* _Work to be completed_
Beginning at the line that holds "Acheter (168, 699)" and continuing to the last line of the data below, transcribe every line word for word, without pictures.

[Stored dataset items]
**********

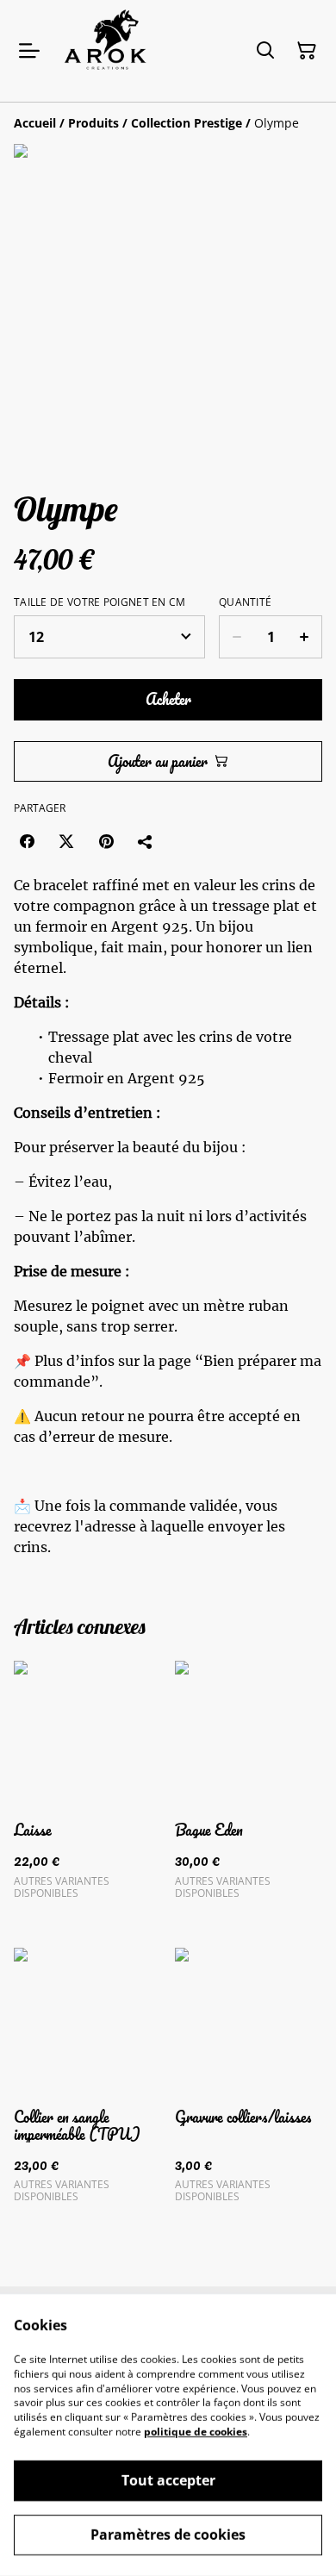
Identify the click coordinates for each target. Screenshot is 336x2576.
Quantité (245, 602)
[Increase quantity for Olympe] (304, 636)
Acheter (168, 699)
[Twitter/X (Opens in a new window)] (66, 841)
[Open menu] (29, 51)
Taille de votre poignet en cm (100, 602)
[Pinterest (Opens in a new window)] (106, 841)
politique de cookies (195, 2431)
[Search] (265, 51)
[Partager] (146, 841)
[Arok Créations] (113, 51)
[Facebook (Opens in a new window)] (27, 841)
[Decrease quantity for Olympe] (236, 636)
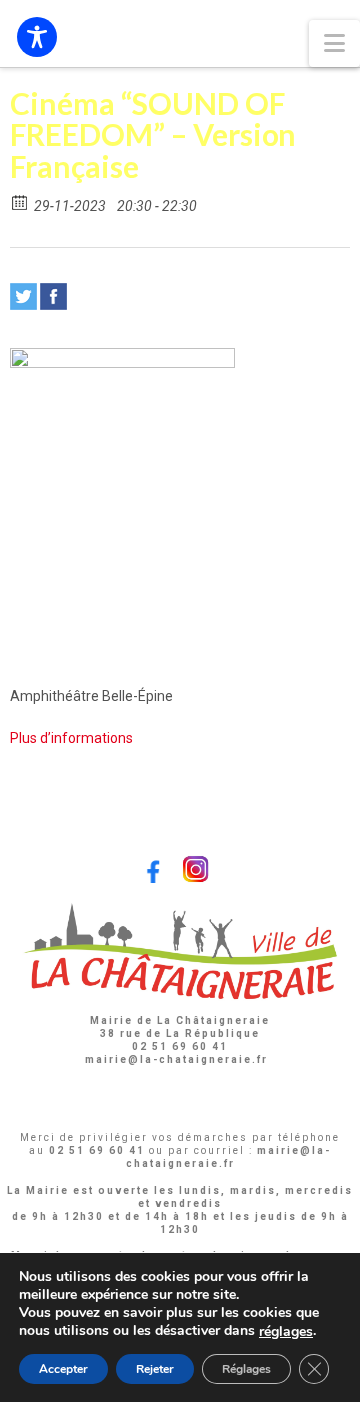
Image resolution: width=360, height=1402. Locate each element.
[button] (334, 43)
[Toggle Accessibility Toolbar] (37, 37)
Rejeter (155, 1369)
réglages (286, 1332)
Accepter (63, 1369)
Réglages (246, 1369)
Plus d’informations (71, 738)
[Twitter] (23, 296)
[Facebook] (53, 296)
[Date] (20, 201)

**********

* _Exercise result_
Acheter (168, 699)
[Twitter/X (Opens in a new window)] (66, 841)
[Open menu] (29, 51)
Taille de votre poignet en cm (100, 602)
[Pinterest (Opens in a new window)] (106, 841)
politique de cookies (195, 2431)
[Search] (265, 51)
[Partager] (146, 841)
[Arok Créations] (113, 51)
[Facebook (Opens in a new window)] (27, 841)
[Decrease quantity for Olympe] (236, 636)
Image resolution: width=360, height=1402. Locate each element.
[button] (334, 43)
[Toggle Accessibility Toolbar] (37, 37)
Rejeter (155, 1369)
réglages (286, 1332)
Accepter (63, 1369)
Réglages (246, 1369)
Plus d’informations (71, 738)
[Twitter] (23, 296)
[Facebook] (53, 296)
[Date] (20, 201)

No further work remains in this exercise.